- TASK BRIEF -
Could each entry below be printed again exactly as given?

- RECORDS TO PROCESS -
----

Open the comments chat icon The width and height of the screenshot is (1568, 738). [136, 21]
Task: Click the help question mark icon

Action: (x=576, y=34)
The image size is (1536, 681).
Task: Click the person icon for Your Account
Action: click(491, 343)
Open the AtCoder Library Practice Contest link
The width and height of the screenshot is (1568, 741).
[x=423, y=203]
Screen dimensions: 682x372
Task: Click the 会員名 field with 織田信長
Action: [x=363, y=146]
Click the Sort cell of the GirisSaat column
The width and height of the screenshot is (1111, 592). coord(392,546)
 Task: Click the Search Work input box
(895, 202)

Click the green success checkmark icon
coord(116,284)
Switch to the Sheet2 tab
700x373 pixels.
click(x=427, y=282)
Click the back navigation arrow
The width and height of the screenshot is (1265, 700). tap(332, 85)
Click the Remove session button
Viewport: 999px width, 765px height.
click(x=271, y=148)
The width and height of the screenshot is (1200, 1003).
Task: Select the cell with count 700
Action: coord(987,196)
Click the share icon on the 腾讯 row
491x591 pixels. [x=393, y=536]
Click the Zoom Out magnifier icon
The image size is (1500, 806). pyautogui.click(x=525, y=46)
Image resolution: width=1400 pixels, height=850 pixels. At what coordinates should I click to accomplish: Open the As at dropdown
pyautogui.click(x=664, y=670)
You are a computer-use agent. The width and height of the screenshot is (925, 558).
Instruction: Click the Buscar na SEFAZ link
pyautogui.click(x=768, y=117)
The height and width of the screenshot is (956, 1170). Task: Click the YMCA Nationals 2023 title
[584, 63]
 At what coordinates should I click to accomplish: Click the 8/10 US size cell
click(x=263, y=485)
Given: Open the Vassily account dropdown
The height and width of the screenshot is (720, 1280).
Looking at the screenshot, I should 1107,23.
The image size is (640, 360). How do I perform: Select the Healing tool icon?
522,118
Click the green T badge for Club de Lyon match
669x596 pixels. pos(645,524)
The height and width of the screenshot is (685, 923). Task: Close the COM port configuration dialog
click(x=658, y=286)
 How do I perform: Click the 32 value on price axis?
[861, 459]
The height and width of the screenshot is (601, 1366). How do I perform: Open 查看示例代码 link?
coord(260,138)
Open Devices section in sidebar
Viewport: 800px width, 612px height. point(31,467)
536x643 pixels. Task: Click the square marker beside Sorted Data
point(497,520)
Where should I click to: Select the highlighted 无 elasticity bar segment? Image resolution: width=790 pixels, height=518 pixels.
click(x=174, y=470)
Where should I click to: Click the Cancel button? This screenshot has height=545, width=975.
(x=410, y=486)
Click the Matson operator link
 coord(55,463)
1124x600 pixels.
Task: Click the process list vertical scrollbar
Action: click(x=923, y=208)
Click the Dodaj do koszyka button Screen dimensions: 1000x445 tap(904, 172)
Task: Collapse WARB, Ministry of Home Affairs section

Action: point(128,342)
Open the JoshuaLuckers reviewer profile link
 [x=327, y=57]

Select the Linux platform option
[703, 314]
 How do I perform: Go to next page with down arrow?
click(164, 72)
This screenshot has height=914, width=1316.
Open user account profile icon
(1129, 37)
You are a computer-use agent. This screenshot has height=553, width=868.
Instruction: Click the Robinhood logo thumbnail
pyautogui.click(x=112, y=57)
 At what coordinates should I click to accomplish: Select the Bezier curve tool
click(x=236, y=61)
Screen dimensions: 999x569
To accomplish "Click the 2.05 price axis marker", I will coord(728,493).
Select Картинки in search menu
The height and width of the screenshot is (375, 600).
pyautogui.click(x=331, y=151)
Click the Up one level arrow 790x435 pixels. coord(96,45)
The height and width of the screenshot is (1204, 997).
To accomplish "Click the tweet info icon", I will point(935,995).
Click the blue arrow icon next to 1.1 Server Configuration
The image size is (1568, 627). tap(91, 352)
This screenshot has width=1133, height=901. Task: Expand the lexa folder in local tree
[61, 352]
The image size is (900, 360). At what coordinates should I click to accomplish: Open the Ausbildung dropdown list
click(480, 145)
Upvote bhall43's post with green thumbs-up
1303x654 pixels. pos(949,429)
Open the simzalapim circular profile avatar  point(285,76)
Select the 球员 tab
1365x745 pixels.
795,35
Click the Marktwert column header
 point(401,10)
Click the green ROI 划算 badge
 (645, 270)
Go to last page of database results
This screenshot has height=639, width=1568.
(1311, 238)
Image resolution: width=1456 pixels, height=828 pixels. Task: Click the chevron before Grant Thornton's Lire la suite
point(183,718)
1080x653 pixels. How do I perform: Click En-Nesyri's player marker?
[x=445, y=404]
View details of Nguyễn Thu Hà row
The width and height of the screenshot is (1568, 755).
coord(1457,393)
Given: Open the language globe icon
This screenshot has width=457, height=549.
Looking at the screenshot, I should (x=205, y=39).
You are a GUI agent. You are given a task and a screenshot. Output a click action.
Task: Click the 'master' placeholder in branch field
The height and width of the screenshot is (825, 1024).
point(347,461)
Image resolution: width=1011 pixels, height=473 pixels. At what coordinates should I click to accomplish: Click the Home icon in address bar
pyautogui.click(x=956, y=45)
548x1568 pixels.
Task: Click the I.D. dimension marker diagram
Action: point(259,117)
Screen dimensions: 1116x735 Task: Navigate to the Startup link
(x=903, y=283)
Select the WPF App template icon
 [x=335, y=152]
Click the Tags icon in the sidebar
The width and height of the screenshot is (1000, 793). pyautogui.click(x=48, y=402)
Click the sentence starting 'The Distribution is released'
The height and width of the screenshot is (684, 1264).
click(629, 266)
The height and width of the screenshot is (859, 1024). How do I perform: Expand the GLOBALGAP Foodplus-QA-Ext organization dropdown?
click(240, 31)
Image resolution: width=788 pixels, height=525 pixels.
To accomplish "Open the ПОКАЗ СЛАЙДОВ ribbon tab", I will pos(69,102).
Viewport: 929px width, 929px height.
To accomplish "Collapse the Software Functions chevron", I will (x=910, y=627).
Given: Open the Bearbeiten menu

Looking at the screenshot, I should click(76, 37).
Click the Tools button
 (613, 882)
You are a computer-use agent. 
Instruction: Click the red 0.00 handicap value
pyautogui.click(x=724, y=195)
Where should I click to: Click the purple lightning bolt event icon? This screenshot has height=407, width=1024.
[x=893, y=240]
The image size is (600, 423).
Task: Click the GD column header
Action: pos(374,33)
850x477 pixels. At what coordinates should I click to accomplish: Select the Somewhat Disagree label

----

- RESULT -
Open the comments chat icon The width and height of the screenshot is (1568, 738). [136, 21]
Task: Click the help question mark icon

Action: (x=576, y=34)
The image size is (1536, 681).
Task: Click the person icon for Your Account
Action: click(491, 343)
Open the AtCoder Library Practice Contest link
The width and height of the screenshot is (1568, 741).
[x=423, y=203]
Screen dimensions: 682x372
Task: Click the 会員名 field with 織田信長
Action: [x=363, y=146]
Click the Sort cell of the GirisSaat column
The width and height of the screenshot is (1111, 592). coord(392,546)
 Task: Click the Search Work input box
(895, 202)

Click the green success checkmark icon
coord(116,284)
Switch to the Sheet2 tab
700x373 pixels.
click(x=427, y=282)
Click the back navigation arrow
The width and height of the screenshot is (1265, 700). tap(332, 85)
Click the Remove session button
Viewport: 999px width, 765px height.
click(x=271, y=148)
The width and height of the screenshot is (1200, 1003).
Task: Select the cell with count 700
Action: coord(987,196)
Click the share icon on the 腾讯 row
491x591 pixels. [x=393, y=536]
Click the Zoom Out magnifier icon
The image size is (1500, 806). pyautogui.click(x=525, y=46)
Image resolution: width=1400 pixels, height=850 pixels. At what coordinates should I click to accomplish: Open the As at dropdown
pyautogui.click(x=664, y=670)
You are a computer-use agent. The width and height of the screenshot is (925, 558).
Instruction: Click the Buscar na SEFAZ link
pyautogui.click(x=768, y=117)
The height and width of the screenshot is (956, 1170). Task: Click the YMCA Nationals 2023 title
[584, 63]
 At what coordinates should I click to accomplish: Click the 8/10 US size cell
click(x=263, y=485)
Given: Open the Vassily account dropdown
The height and width of the screenshot is (720, 1280).
Looking at the screenshot, I should 1107,23.
The image size is (640, 360). How do I perform: Select the Healing tool icon?
522,118
Click the green T badge for Club de Lyon match
669x596 pixels. pos(645,524)
The height and width of the screenshot is (685, 923). Task: Close the COM port configuration dialog
click(x=658, y=286)
 How do I perform: Click the 32 value on price axis?
[861, 459]
The height and width of the screenshot is (601, 1366). How do I perform: Open 查看示例代码 link?
coord(260,138)
Open Devices section in sidebar
Viewport: 800px width, 612px height. point(31,467)
536x643 pixels. Task: Click the square marker beside Sorted Data
point(497,520)
Where should I click to: Select the highlighted 无 elasticity bar segment? Image resolution: width=790 pixels, height=518 pixels.
click(x=174, y=470)
Where should I click to: Click the Cancel button? This screenshot has height=545, width=975.
(x=410, y=486)
Click the Matson operator link
 coord(55,463)
1124x600 pixels.
Task: Click the process list vertical scrollbar
Action: click(x=923, y=208)
Click the Dodaj do koszyka button Screen dimensions: 1000x445 tap(904, 172)
Task: Collapse WARB, Ministry of Home Affairs section

Action: point(128,342)
Open the JoshuaLuckers reviewer profile link
 [x=327, y=57]

Select the Linux platform option
[703, 314]
 How do I perform: Go to next page with down arrow?
click(164, 72)
This screenshot has height=914, width=1316.
Open user account profile icon
(1129, 37)
You are a computer-use agent. This screenshot has height=553, width=868.
Instruction: Click the Robinhood logo thumbnail
pyautogui.click(x=112, y=57)
 At what coordinates should I click to accomplish: Select the Bezier curve tool
click(x=236, y=61)
Screen dimensions: 999x569
To accomplish "Click the 2.05 price axis marker", I will coord(728,493).
Select Картинки in search menu
The height and width of the screenshot is (375, 600).
pyautogui.click(x=331, y=151)
Click the Up one level arrow 790x435 pixels. coord(96,45)
The height and width of the screenshot is (1204, 997).
To accomplish "Click the tweet info icon", I will point(935,995).
Click the blue arrow icon next to 1.1 Server Configuration
The image size is (1568, 627). tap(91, 352)
This screenshot has width=1133, height=901. Task: Expand the lexa folder in local tree
[61, 352]
The image size is (900, 360). At what coordinates should I click to accomplish: Open the Ausbildung dropdown list
click(480, 145)
Upvote bhall43's post with green thumbs-up
1303x654 pixels. pos(949,429)
Open the simzalapim circular profile avatar  point(285,76)
Select the 球员 tab
1365x745 pixels.
795,35
Click the Marktwert column header
 point(401,10)
Click the green ROI 划算 badge
 (645, 270)
Go to last page of database results
This screenshot has height=639, width=1568.
(1311, 238)
Image resolution: width=1456 pixels, height=828 pixels. Task: Click the chevron before Grant Thornton's Lire la suite
point(183,718)
1080x653 pixels. How do I perform: Click En-Nesyri's player marker?
[x=445, y=404]
View details of Nguyễn Thu Hà row
The width and height of the screenshot is (1568, 755).
coord(1457,393)
Given: Open the language globe icon
This screenshot has width=457, height=549.
Looking at the screenshot, I should (x=205, y=39).
You are a GUI agent. You are given a task and a screenshot. Output a click action.
Task: Click the 'master' placeholder in branch field
The height and width of the screenshot is (825, 1024).
point(347,461)
Image resolution: width=1011 pixels, height=473 pixels. At what coordinates should I click to accomplish: Click the Home icon in address bar
pyautogui.click(x=956, y=45)
548x1568 pixels.
Task: Click the I.D. dimension marker diagram
Action: point(259,117)
Screen dimensions: 1116x735 Task: Navigate to the Startup link
(x=903, y=283)
Select the WPF App template icon
 [x=335, y=152]
Click the Tags icon in the sidebar
The width and height of the screenshot is (1000, 793). pyautogui.click(x=48, y=402)
Click the sentence starting 'The Distribution is released'
The height and width of the screenshot is (684, 1264).
click(629, 266)
The height and width of the screenshot is (859, 1024). How do I perform: Expand the GLOBALGAP Foodplus-QA-Ext organization dropdown?
click(240, 31)
Image resolution: width=788 pixels, height=525 pixels.
To accomplish "Open the ПОКАЗ СЛАЙДОВ ribbon tab", I will pos(69,102).
Viewport: 929px width, 929px height.
To accomplish "Collapse the Software Functions chevron", I will (x=910, y=627).
Given: Open the Bearbeiten menu

Looking at the screenshot, I should click(76, 37).
Click the Tools button
 (613, 882)
You are a computer-use agent. 
Instruction: Click the red 0.00 handicap value
pyautogui.click(x=724, y=195)
Where should I click to: Click the purple lightning bolt event icon? This screenshot has height=407, width=1024.
[x=893, y=240]
The image size is (600, 423).
Task: Click the GD column header
Action: pos(374,33)
850x477 pixels. At what coordinates should I click to accomplish: Select the Somewhat Disagree label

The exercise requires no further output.